§ TASK DIRECTIONS: Convert the material, from its first line up to and including the line with "click(x=86, y=171)", into a Markdown table with the columns Row and Line, leaving out any blank lines.

§ DATA EXCERPTS:
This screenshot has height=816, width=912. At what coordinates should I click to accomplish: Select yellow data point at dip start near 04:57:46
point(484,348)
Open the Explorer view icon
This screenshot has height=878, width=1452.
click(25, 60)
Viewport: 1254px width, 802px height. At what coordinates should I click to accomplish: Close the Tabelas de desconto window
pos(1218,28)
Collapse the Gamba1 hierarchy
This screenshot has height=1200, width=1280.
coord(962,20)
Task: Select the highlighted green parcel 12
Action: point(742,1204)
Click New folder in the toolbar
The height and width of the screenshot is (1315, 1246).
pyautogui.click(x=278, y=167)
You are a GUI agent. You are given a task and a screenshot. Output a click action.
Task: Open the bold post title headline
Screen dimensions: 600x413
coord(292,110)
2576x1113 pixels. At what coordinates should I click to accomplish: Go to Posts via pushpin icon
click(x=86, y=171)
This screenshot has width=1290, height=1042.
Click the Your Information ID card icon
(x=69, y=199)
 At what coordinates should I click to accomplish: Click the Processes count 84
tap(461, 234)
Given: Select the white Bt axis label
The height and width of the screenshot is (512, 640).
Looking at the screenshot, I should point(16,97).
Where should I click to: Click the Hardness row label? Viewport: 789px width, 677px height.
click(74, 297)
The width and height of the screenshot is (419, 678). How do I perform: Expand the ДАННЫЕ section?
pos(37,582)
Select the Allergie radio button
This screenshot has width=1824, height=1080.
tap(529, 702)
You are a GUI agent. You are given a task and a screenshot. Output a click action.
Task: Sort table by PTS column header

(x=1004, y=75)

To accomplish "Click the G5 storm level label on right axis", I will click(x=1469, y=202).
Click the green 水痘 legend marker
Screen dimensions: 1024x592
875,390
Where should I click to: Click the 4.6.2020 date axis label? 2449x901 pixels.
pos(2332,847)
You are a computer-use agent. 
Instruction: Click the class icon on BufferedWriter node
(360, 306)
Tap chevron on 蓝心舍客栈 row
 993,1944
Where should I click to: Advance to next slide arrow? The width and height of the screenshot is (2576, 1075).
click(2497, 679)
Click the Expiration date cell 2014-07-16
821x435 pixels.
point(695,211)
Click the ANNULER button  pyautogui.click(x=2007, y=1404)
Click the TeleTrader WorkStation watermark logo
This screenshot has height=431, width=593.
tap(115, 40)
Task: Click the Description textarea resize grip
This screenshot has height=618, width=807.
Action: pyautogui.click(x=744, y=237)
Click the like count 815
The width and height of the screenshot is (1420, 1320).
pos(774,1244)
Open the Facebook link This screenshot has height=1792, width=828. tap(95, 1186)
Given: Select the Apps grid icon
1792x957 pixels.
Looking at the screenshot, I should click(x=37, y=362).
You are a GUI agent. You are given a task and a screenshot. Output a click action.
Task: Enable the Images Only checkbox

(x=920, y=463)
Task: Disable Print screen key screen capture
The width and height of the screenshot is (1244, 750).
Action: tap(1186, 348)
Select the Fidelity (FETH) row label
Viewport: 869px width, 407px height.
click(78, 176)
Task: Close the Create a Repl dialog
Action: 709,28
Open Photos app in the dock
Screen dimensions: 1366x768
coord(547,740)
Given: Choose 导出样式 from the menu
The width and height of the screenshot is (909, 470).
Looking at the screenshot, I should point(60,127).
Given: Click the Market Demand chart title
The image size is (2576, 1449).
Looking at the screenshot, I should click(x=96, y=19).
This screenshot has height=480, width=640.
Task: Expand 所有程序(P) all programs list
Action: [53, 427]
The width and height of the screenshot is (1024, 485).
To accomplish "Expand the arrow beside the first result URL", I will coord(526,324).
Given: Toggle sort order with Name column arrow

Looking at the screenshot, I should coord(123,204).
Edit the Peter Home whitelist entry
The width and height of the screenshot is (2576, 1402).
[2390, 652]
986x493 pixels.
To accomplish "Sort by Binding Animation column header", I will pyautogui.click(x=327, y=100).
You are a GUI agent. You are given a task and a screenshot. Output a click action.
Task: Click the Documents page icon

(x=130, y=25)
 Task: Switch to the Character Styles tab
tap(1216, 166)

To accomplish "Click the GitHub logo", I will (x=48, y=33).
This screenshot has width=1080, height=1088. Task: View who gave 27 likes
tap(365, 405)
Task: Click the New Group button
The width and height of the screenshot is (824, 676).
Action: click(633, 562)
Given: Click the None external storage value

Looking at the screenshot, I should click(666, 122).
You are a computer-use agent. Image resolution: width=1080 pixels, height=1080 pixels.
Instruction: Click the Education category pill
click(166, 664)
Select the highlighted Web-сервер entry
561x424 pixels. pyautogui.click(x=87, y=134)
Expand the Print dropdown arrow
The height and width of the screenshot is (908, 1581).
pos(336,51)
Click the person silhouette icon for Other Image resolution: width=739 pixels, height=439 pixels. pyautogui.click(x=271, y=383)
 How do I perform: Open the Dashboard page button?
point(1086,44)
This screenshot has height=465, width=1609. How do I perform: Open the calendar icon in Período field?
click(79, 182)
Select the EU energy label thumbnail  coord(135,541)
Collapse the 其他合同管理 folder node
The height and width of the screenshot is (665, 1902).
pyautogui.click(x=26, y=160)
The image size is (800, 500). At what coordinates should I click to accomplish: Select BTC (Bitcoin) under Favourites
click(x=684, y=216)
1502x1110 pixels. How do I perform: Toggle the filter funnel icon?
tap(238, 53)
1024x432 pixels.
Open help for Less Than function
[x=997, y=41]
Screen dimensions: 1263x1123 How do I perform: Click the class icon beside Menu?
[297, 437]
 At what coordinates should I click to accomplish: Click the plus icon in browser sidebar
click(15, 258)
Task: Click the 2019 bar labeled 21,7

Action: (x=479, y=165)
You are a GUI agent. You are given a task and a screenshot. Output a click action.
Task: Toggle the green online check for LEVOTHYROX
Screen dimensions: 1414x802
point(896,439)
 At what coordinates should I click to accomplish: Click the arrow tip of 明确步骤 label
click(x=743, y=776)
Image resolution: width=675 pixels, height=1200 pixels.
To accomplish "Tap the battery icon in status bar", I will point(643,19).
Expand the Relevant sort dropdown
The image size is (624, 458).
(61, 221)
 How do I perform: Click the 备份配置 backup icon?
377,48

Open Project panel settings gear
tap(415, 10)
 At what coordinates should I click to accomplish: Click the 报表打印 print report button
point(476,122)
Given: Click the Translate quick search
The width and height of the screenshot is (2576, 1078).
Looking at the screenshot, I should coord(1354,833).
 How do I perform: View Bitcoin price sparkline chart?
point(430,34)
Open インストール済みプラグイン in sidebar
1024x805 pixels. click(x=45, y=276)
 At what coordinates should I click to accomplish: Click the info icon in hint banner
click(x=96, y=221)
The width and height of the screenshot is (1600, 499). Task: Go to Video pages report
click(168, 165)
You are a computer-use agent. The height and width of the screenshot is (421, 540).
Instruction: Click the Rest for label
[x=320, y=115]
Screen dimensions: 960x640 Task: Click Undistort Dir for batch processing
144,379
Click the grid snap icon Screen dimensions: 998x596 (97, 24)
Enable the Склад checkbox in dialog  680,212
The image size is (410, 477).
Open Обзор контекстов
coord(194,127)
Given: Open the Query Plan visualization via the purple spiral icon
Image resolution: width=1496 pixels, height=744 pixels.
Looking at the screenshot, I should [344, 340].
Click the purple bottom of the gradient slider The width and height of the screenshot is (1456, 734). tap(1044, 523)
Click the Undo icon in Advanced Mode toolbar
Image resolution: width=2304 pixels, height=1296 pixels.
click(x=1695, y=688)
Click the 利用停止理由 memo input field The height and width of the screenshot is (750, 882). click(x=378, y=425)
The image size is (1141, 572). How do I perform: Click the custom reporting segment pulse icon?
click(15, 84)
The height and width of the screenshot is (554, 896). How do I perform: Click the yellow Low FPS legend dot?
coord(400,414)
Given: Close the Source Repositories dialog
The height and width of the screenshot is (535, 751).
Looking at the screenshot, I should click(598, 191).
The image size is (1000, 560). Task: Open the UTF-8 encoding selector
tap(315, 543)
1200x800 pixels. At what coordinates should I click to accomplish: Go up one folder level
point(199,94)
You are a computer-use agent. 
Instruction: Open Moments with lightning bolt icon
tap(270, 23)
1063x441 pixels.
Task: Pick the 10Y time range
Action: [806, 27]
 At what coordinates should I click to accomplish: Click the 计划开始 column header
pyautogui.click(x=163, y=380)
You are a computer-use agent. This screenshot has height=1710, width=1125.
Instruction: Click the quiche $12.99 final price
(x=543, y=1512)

§ OUTPUT FOR THIS TASK:
| Row | Line |
|---|---|
| 1 | This screenshot has height=816, width=912. At what coordinates should I click to accomplish: Select yellow data point at dip start near 04:57:46 |
| 2 | point(484,348) |
| 3 | Open the Explorer view icon |
| 4 | This screenshot has height=878, width=1452. |
| 5 | click(25, 60) |
| 6 | Viewport: 1254px width, 802px height. At what coordinates should I click to accomplish: Close the Tabelas de desconto window |
| 7 | pos(1218,28) |
| 8 | Collapse the Gamba1 hierarchy |
| 9 | This screenshot has height=1200, width=1280. |
| 10 | coord(962,20) |
| 11 | Task: Select the highlighted green parcel 12 |
| 12 | Action: point(742,1204) |
| 13 | Click New folder in the toolbar |
| 14 | The height and width of the screenshot is (1315, 1246). |
| 15 | pyautogui.click(x=278, y=167) |
| 16 | You are a GUI agent. You are given a task and a screenshot. Output a click action. |
| 17 | Task: Open the bold post title headline |
| 18 | Screen dimensions: 600x413 |
| 19 | coord(292,110) |
| 20 | 2576x1113 pixels. At what coordinates should I click to accomplish: Go to Posts via pushpin icon |
| 21 | click(x=86, y=171) |